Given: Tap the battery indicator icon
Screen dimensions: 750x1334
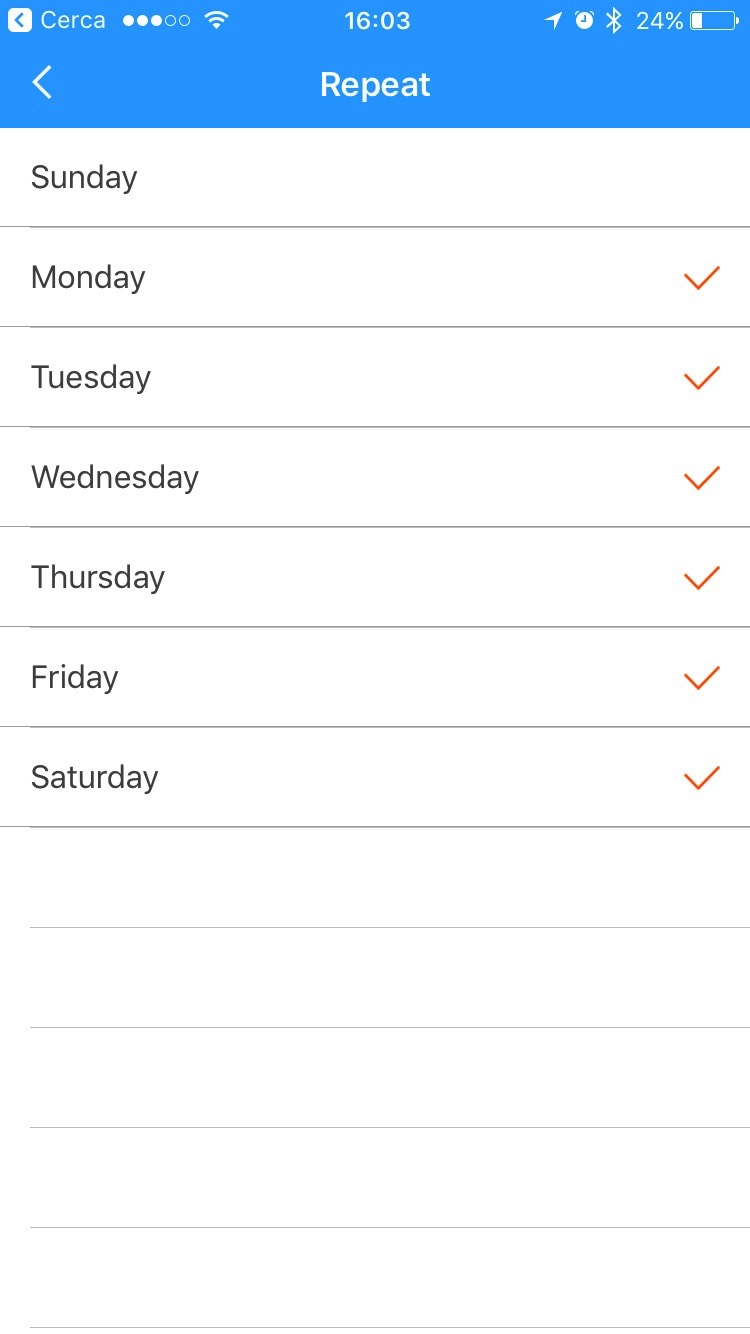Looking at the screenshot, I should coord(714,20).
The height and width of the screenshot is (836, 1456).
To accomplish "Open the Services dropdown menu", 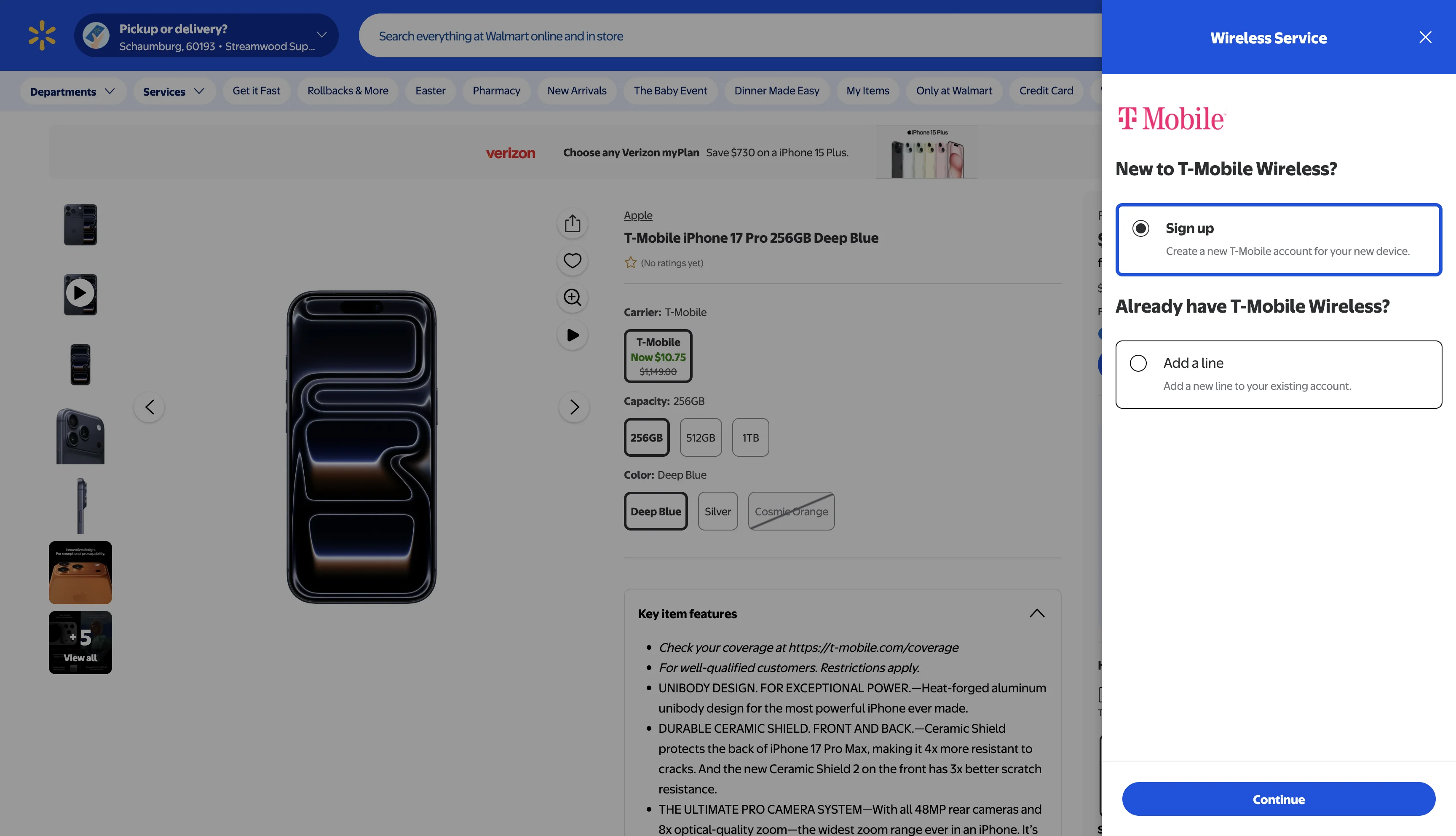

## WORK REQUIRED
Write the material out again with "Screen dimensions" renamed to "Display size" and everything else unchanged. Leave the pictures out.

## RESULT
Given: Tap the battery indicator icon
Display size: 750x1334
Looking at the screenshot, I should coord(714,20).
The height and width of the screenshot is (836, 1456).
To accomplish "Open the Services dropdown menu", 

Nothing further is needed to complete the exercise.